Decoding spine nanostructure in cultured neurons derived from mouse models of mental disorder reveals a schizophrenia-linked role for Ecrg4

Dendritic spine dysfunction may contribute to the etiology and symptom expression of neuropsychiatric disorders. The intimate relationship between spine morphology and function suggests that decoding disease-related abnormalities from spine morphology can aid in developing synapse-targeted interventions. Here, we describe a population analysis of dendritic spine nanostructure applied to the objective grouping of multiple mouse models of neuropsychiatric disorders. This method has identified two major groups of spine phenotypes linked to schizophrenia and autism spectrum disorder (ASD).

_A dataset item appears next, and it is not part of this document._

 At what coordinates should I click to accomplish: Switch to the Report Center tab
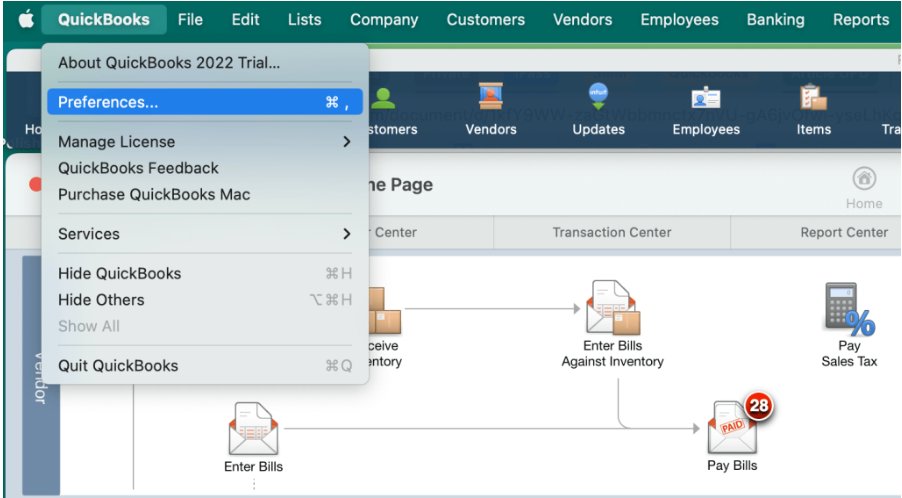point(844,232)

An increase in spine subpopulation with small volumes characterized the spines of schizophrenia-associated mouse models, whereas a spine subset with large volumes increased in ASD models. Schizophrenia-associated mouse models showed higher similarity in spine morphology, driven by reduced size and growth of nascent spines. The expression of Ecrg4, a gene encoding small secretory peptides, was increased in schizophrenia-associated mouse models, and functional studies confirmed its critical involvement in impaired spine dynamics and shape. These results suggest that population-level spine analysis provides rich insights into heterogeneous spine pathology, facilitating the identification of new molecular targets related to core synaptic dysfunction.